Posted by Thomas Nephew on September 25th, 2008
Paulson power grab: Sec. 8. Review (35 comments);
Decisions by the Secretary pursuant to the authority of this Act are non-reviewable and committed to agency discretion, and may not be reviewed by any court of law or any administrative agency.
Dodd proposal: Sec. 8. Limits on review (7 comments)
a. IN GENERAL. Any determination of the Secretary with regard to any particular troubled asset pursuant to this Act shall be final, and shall not be set aside unless such determination is found to be arbitrary, capricious, an abuse of discretion, or not in accordance with the law.
b. EXCEPTION. Notwithstanding subsection (a), the terms of a residential mortgage loan that is part of any purchase by the Secretary under this Act shall remain subject to all claims and defenses that would otherwise apply notwithstanding the exercise of authority by the Secretary or the Corporation under this Act.
Via the very interesting PublicMarkup.org project of the Sunlight Foundation. As the headings indicate, the proposed legislation is broken up into sections and opened up to comment by participants. While the heat-to-light ratio is high, there is some good discussion amid the invective — and the sheer amount of invective is yet another clue, if any further ones were needed, that this has touched a nerve.
(In that regard, the facebook page “No Blank Check for Wall Street” is growing steadily, and an allied WetPaint Wiki site is underway as well.)

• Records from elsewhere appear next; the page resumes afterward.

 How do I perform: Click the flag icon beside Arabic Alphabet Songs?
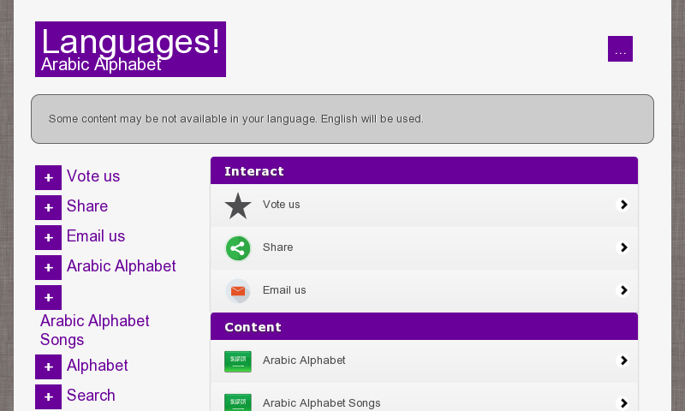point(238,402)
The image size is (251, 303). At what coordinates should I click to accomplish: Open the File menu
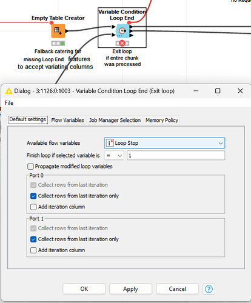pos(9,103)
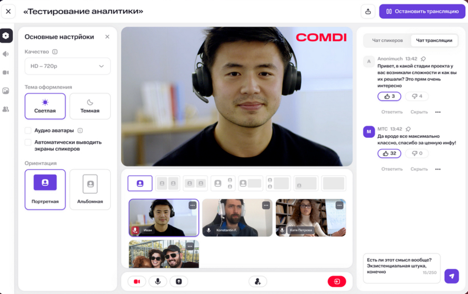468x294 pixels.
Task: Click the add participant icon
Action: (x=257, y=282)
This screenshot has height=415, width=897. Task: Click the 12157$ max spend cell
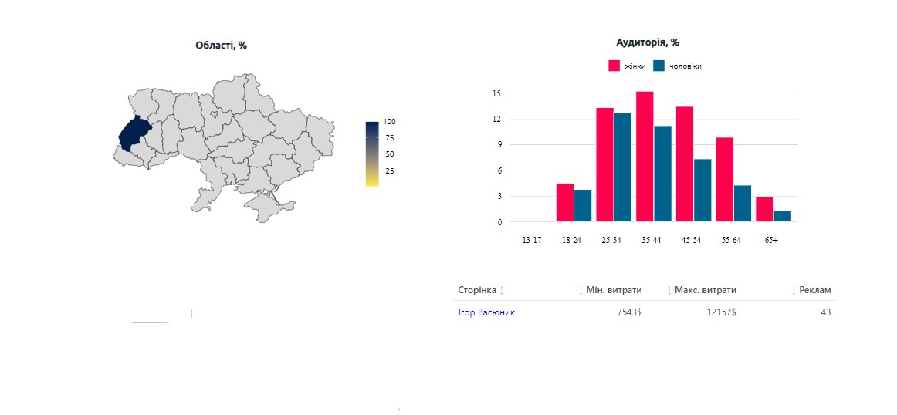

Among the potentially useful comments at PublicMarkup.Org about Dodd’s counterproposal:
c. RETROACTIVE IMMUNITY Nothing in this act may be construed as providing retro-active immunity for illegal acts by financial institutions whose assets were purchased under Title I, Clause 2, or their subsidiaries, or their employees, contractors, board members, and other associated parties.
posted by lambert strether (Corrente) at September 22, 2008 [...]I IMPLORE Senator Dodd to look into HOLC, the New Deal approach to an equivalent problem, which left people in their homes, cleaned up the bank’s balance sheets, and made the government a profit by the time it closed down.
posted by lambert strether (Corrente) at September 22, 2008 [...]
The thing which is missing for me is review of the mortgages that are failing for fraudulent origination or just plain excessively permissive underwriting. It seems to me that there should be different treatment for mortgagees and mortgage originators where the mortgage was fraudulent. The act should specify three tiers: fraudulent, excessively permissive, other bad loans. The inspector general should be able to review the loans and make the determinations, and the IRS should help by providing tax return information for the year of mortgage origination.
posted by Frank J at September 23, 2008
I’m no lawyer, and assume “arbitrary” or “capricious” are terms of legal art that are well defined. That said, Dodd’s Section 8a doesn’t seem like very much of a constraint to me. While other parts of Dodd’s bill require disclosures to Congress, they don’t seem to provide for Congressional co-direction or other provisions for independence from or checks on the executive branch. I think it’s going to be General Petraeus all over again if Paulson or his successor is questioned on any particular decision.
In general — though I hasten to add I’ve only skimmed it — the Dodd proposal doesn’t seem to provide equity stakes in companies receiving this kind of bailout, and it doesn’t seem to address the key “too big to fail” question that Senator Sanders raises.
=====
UPDATE, 9/25: Lawmakers: Wall Street rescue accord reached
NOT SO FAST, 9/25: White House Meeting Fails to Yield Bailout Deal




September 25th, 2008 at 2:56 pm
I’m hoping to hell that the plan that goes somewhere is one that only funds bailing-out through a few months, to get into the period where the next administration is able to take charge of it. The idea of having slice-and-dice artist Paulson, recipient of an eighteen-million-dollar bonus before he was awarded the Treasury gig, be in charge of things for the next two years is just flat unacceptable — “oversight” or no.